Both Spanish anarchosyndicalist organizations were actually quite divided about the advisability of the public sector strike with the CNT actually taking pride of place for mentioning "reality" in their debates prior to the event ie mentioning how little support amongst the general Spanish population such a strike would have (or amongst public employees judging from the real participation). The CGT (and the CNT) have long campaigned for a real general strike encompassing both public and private sectors and a strike that was not just a one day symbolic demonstration. The CNT Andalucia joined with CGT Andalucia in reluctant support of the public sector strike. On the other hand the CNT of Badaloz (western Spain) rejected the idea entirely. Within the CGT there was a similar difference of opinion. This was especially prominent in the aftermath of the strike where the CGT of Zaragoza in Aragon republished the statement of the CNT of Aragon denouncing the CCOO and the UGT. the reason for this was the successful attempt of the UGT to exclude the CGT from the official demonstrations and speeches. In most of Spain the anarchists deliberately separated themselves from the official union demonstrations and presented themselves in separate contingents. probably a very wise idea when you are big enough.

The attitude of the CNT and CGT, despite the internal differences in their organizations, had generally two different "tones", connected no doubt to the different situation of the two organizations. The CGT is an organization of perhaps 100,000 members with the support of up to 2 million people in union elections in Spain. As such it is a "real union" and is more inclined to 'realpolitik' than the CNT which has perhaps 5,000 members and doesn't participate in the union elections. The CNT is more inclined to "denounce" the larger unions while the CGT is more inclined to both "pressure" them and present an alternative viewpoint which they hope will serve them in the future. Both organizations were united in saying that a real general strike was what was needed. They differed in how to get to it.
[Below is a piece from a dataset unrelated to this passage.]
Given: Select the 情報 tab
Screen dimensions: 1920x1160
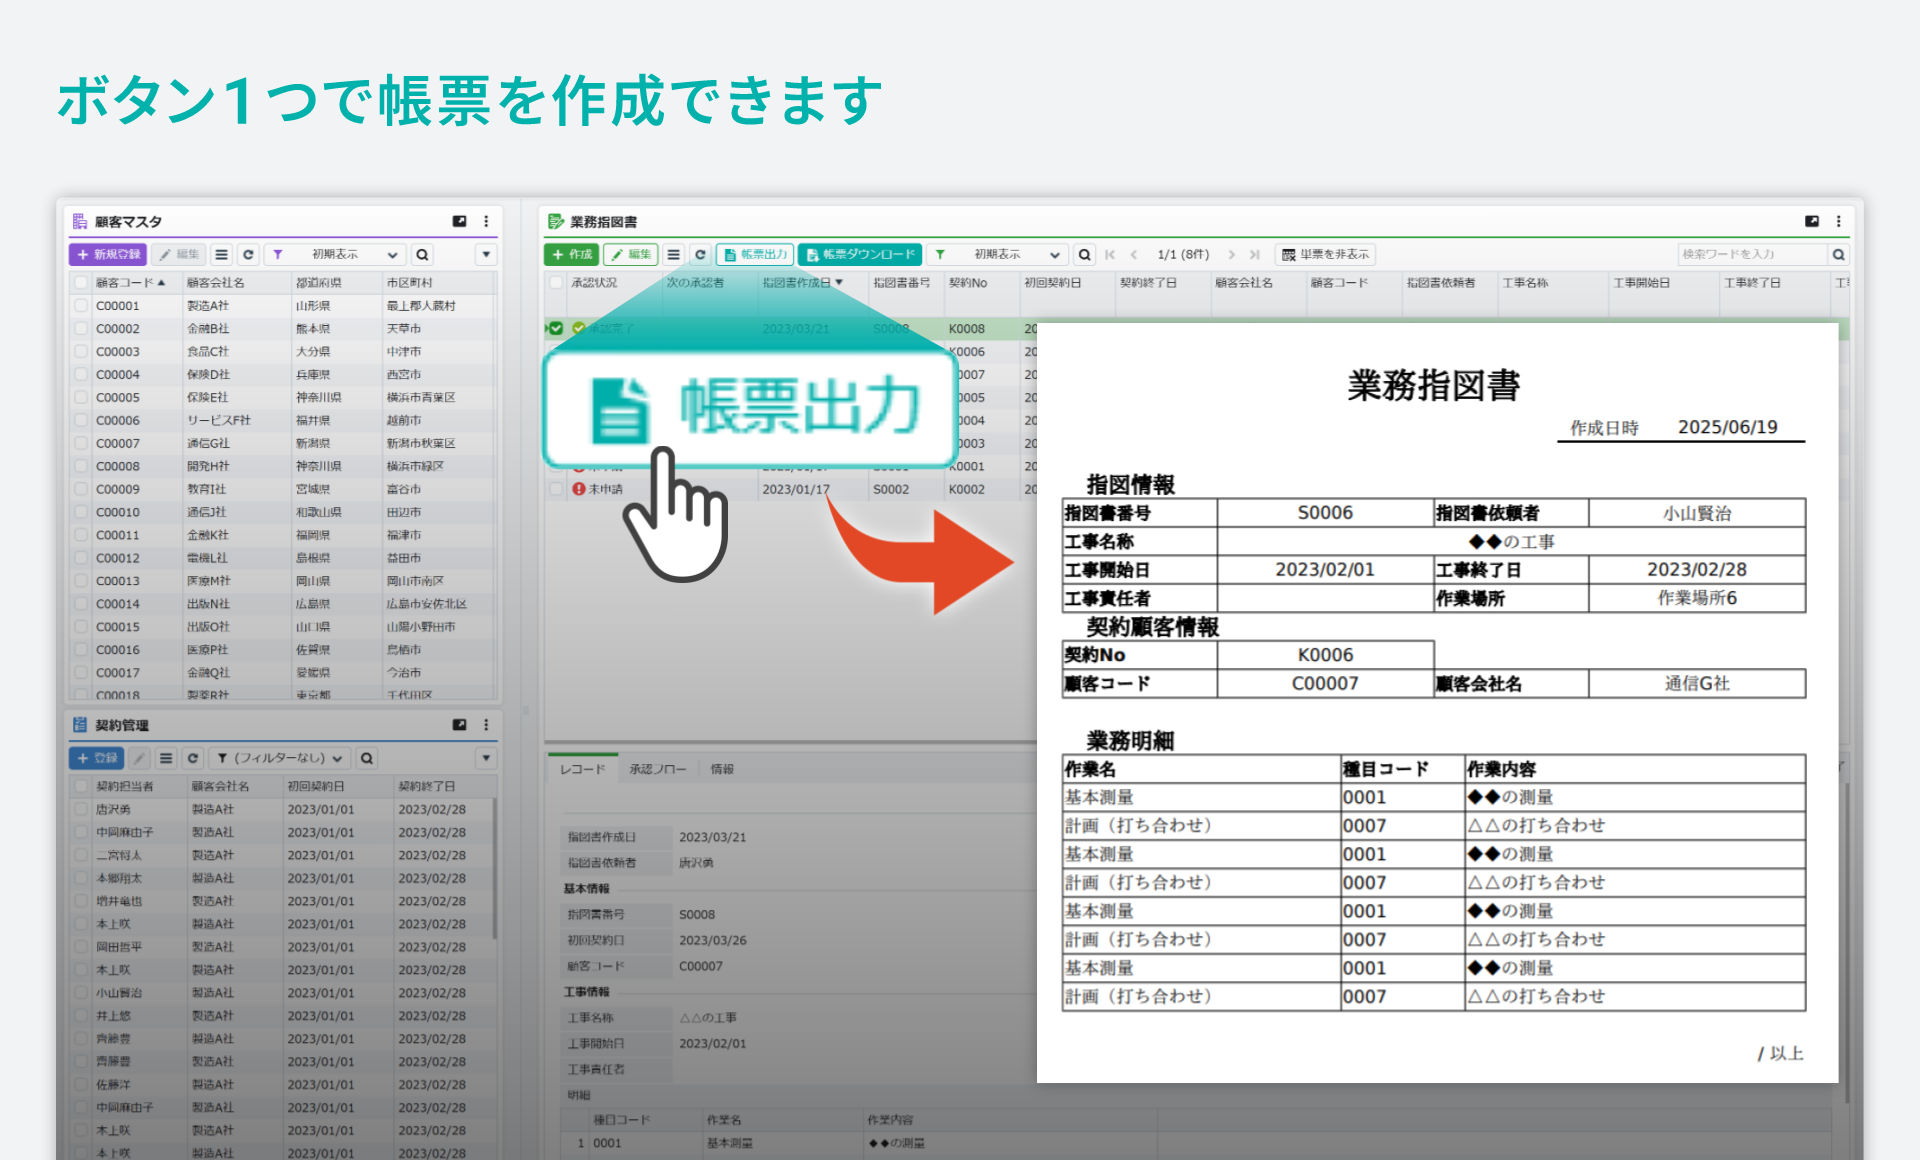Looking at the screenshot, I should click(723, 769).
The point may be less than moot now. The underlying subtext of both the CGT and the CNT was that the CCOO and the UGT wanted no such thing as a real general strike. It would upset their cozy bargaining relationship with the socialist government. My brief browsing of the general public opinion in Spain (unconnected to anarchist opinion) is that this was a realistic estimate. Opinions such as "the unions were half-hearted" or "it was merely a show" come up over and over. The bottom line...the play has been acted out. Whatever the CCOO and the UGT claim they will hesitate to try and call a real general strike in Spain for fear of exposing their weakness even more. The government's plans will be carried out, and the great public shows (like in Greece) will give way to the usual backroom dealing - where the participants are more than slightly friendly with each other.
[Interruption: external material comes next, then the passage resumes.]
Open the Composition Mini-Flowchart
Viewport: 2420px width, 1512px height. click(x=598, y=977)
What this means is that even in Spain where perhaps 5% of the population has a favourable long term opinion of anarchism (contrasted to maybe 0.1% in Greece and 0.00001% in North America) that there is a very long term struggle ahead. There will be no magical "rebellion" to pull the country away from the austerity measures. Interestingly there is a little piece of truth in all this controversy about numbers, and it comes from the CGT who report the turnout for the public service sector strike in Barcelona which varied from a low of 20% to a high of 70% (interestingly enough the percentages were generally higher in the sectors where the CGT was strongest). These numbers seem to correlate with my own estimate of about 1/3rd. See here for the CGtT report. It does my heart good to see that my own comrades have a regard for truth.